Arbeitsanweisungen:
**a.** Fassen Sie den Absatz, der mit „Also ich muss sagen“ beginnt, im Textauszug über das Auswandern kürzer zusammen und behalten Sie dabei seine wesentlichen Angaben bei.
**b.** Beantworten Sie anhand des Textauszugs über das Auswandern die folgenden Fragen:
(i) Mit welchem Verkehrsmittel soll man laut dem zitierten Vorschlag in sein Traumland gelangen?
(ii) An welchem Datum verfasste schneemaus den Beitrag?
(iii) Welches Alter nennt schneemaus im Zusammenhang mit Work&Travel?
**c.** Setzen Sie den Textauszug über das Auswandern ab seiner letzten Zeile fort.

Textauszug:
◆ ◆ ◆
Sam_Fischer schrieb:


> Mach es doch wie Niko belic... geh mit einem Frachter in dein Traum land. Arbeite dich als Auftragskiller und personnen Schützer bei Gangstern Hoch. kill dann alle und wird dann der *ober boss*. END



Wurde Niko nie...


----------



## schneemaus (1. Juni 2010)

Na ja. Mit 19 schon mal über Work&Travel oder so nachgedacht? Dann biste mal ein Jahr weg und siehst vielleicht mit ganz anderen Augen auf deine Heimat.

Und dass man Österreich nicht mögen kann, kann ich nicht nachvollziehen oO

Also ich muss sagen, dass ich wahrscheinlich nach dem Studium auch dreimal überlege, ob ich hier in Deutschland bleibe oder mir nicht in der Schweiz/Österreich, vll sogar Schweden was suche (jaha ich fang bald an, Schwedisch zu lernen :>). Aber auch nur, weil hier die Bedingungen für den Berufsstand, in den ich eintreten werde, einfach grottig sind 


			Dieser Inhalt steht nur eingeloggten Mitgliedern zur Verfügung.
◆ ◆ ◆
Bereitgestelltes Material:
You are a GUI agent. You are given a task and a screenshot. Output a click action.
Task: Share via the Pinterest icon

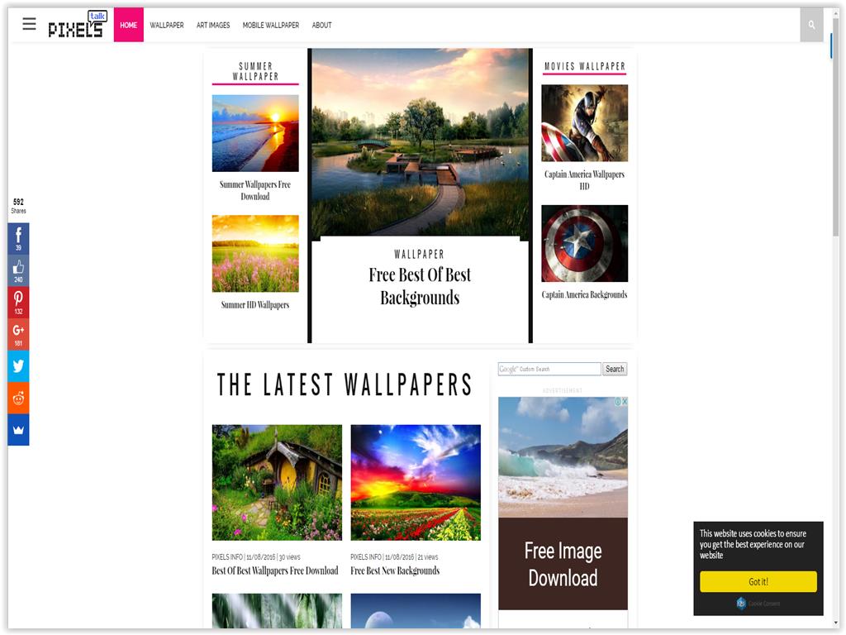(x=18, y=303)
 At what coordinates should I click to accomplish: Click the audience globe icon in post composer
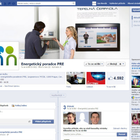click(x=30, y=121)
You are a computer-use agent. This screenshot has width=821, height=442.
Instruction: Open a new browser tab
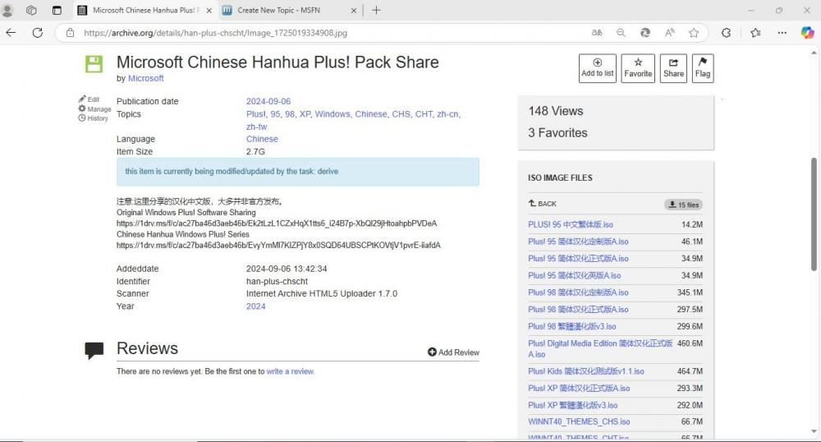[376, 11]
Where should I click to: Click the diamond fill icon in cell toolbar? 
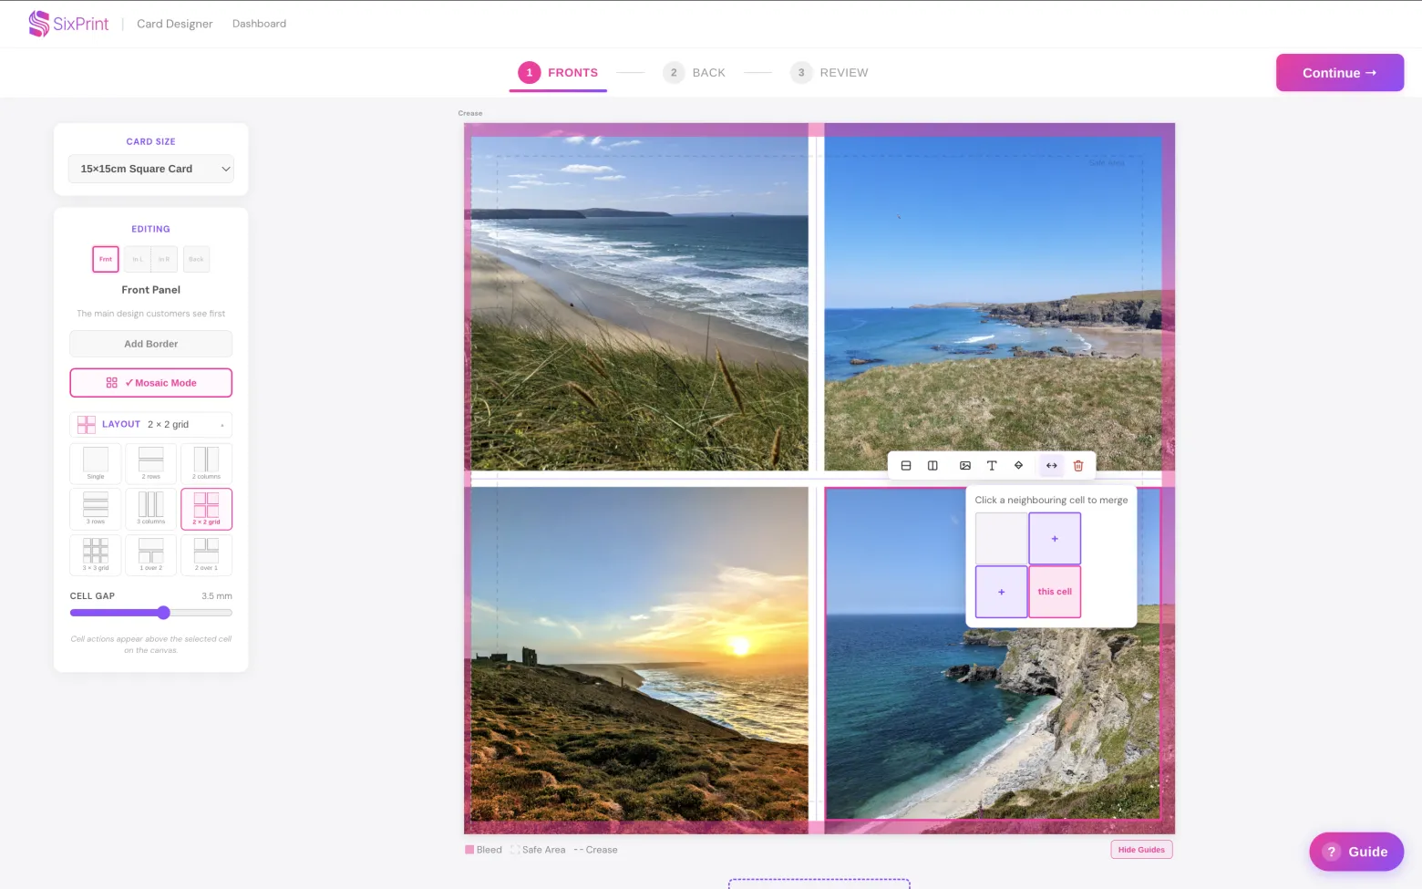tap(1019, 466)
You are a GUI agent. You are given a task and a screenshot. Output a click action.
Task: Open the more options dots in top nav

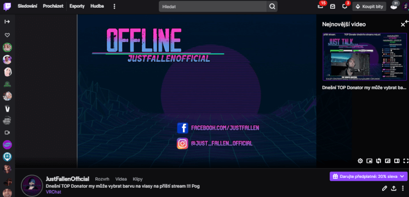pyautogui.click(x=114, y=7)
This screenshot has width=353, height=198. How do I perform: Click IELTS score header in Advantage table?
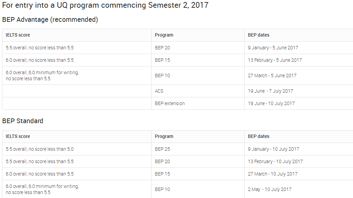point(18,35)
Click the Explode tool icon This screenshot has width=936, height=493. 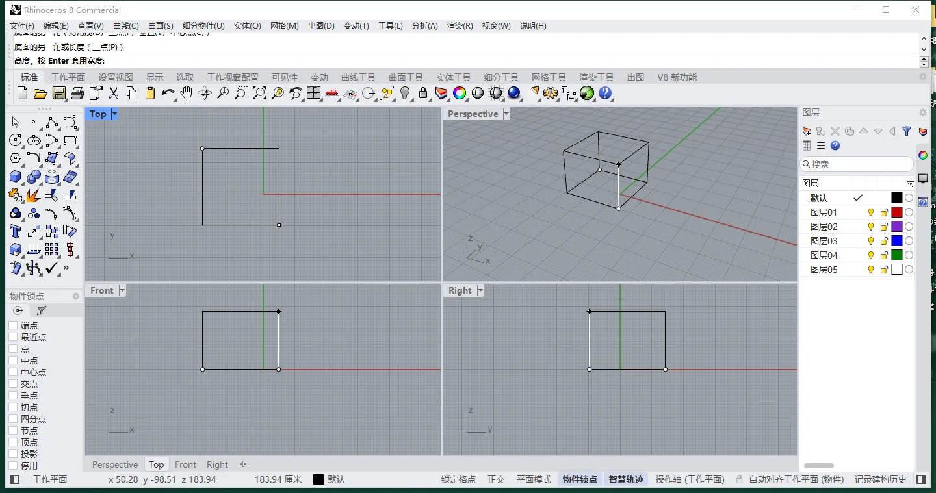(34, 195)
◆ ◆ ◆
Lösungen je Aufgabe:
**a.** Nach dem Studium will die schreibende Person gründlich abwägen, ob sie in Deutschland bleibt oder sich in der Schweiz, in Österreich oder vielleicht in Schweden eine Stelle sucht. Schwedisch will sie bald lernen. Der Grund sind die sehr schlechten Bedingungen in Deutschland für den Berufsstand, in den sie eintreten wird.

**b.**
(i) Mit einem Frachter
(ii) Am 1. Juni 2010
(iii) 19 Jahre

**c.**
        



Aber Dinge die extrem wichtig sind:

1. Sprachkenntnisse
2. Kulturkenntnisse
3. sich vorher für mindestens 1 Monat in dem Land aufhalten, nach Wohnungen/Arbeit etc. schauen
4. ein gehöriges Startkapital. Für 1000 Euro kriegt man ja kaum die Kaution für eine Wohnung zusammen!
edit: natürlich auch:
5. einen Beruf erlernt zu haben, der in diesem Land/Kreis/whatever gerade gesucht wird. Ich würde einer Hulatänzerin z.B. davon abraten, nach Hawaii auszuwandern 


			Dieser Inhalt steht nur eingeloggten Mitgliedern zur Verfügung.


----------



## Davatar (1. Juni 2010)

Also ich fasse nochmal zusammen, wie Du am besten vorgehen solltest:

*Variante 1: Die Glücks-Variante (NICHT EMPFEHLENSWERT!!!)*
Du nimmst Deine 1000 €, fliegst/fährst/trampst/läufst in Dein neues Traumland, lässt alles drauf ankommen, hoffst, dass Du irgendwo schwarz arbeiten darfst und die ganze Geschichte nicht auffliegt und landest mit >95%er Wahrscheinlichkeit auf der Strasse.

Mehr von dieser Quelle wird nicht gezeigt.